### Short problem
Reproduce the listing below verbatim, everything from the line containing "will tap(51, 267)." down to the line containing "Action: 260,11", both of those lines included.

-- START --

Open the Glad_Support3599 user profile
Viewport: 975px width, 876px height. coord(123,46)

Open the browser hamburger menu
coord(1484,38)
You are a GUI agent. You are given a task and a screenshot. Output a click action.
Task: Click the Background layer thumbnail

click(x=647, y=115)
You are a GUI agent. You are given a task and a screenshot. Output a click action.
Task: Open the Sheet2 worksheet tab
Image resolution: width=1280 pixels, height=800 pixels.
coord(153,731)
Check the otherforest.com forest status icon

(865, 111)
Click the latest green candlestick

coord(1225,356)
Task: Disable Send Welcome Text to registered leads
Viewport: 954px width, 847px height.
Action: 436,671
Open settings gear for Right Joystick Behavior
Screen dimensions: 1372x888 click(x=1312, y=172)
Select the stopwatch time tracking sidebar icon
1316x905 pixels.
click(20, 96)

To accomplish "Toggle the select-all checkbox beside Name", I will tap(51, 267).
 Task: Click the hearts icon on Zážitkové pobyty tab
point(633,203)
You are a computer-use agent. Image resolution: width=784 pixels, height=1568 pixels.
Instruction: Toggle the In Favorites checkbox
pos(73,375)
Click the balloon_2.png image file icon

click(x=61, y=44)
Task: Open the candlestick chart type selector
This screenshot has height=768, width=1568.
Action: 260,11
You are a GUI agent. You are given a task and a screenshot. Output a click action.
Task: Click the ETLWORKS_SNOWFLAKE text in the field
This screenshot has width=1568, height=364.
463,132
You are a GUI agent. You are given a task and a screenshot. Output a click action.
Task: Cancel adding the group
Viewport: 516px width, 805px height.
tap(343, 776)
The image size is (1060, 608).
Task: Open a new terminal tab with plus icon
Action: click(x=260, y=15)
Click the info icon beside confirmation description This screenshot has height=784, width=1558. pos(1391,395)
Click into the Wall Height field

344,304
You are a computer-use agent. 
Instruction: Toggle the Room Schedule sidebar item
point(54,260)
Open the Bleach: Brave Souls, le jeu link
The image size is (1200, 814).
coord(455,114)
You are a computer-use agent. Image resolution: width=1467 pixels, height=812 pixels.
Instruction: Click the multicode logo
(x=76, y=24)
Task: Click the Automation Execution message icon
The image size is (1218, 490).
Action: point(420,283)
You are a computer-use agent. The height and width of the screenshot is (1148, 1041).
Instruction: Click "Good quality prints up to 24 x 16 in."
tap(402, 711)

-- END --

### Full solution
To accomplish "Toggle the select-all checkbox beside Name", I will tap(51, 267).
 Task: Click the hearts icon on Zážitkové pobyty tab
point(633,203)
You are a computer-use agent. Image resolution: width=784 pixels, height=1568 pixels.
Instruction: Toggle the In Favorites checkbox
pos(73,375)
Click the balloon_2.png image file icon

click(x=61, y=44)
Task: Open the candlestick chart type selector
This screenshot has height=768, width=1568.
Action: 260,11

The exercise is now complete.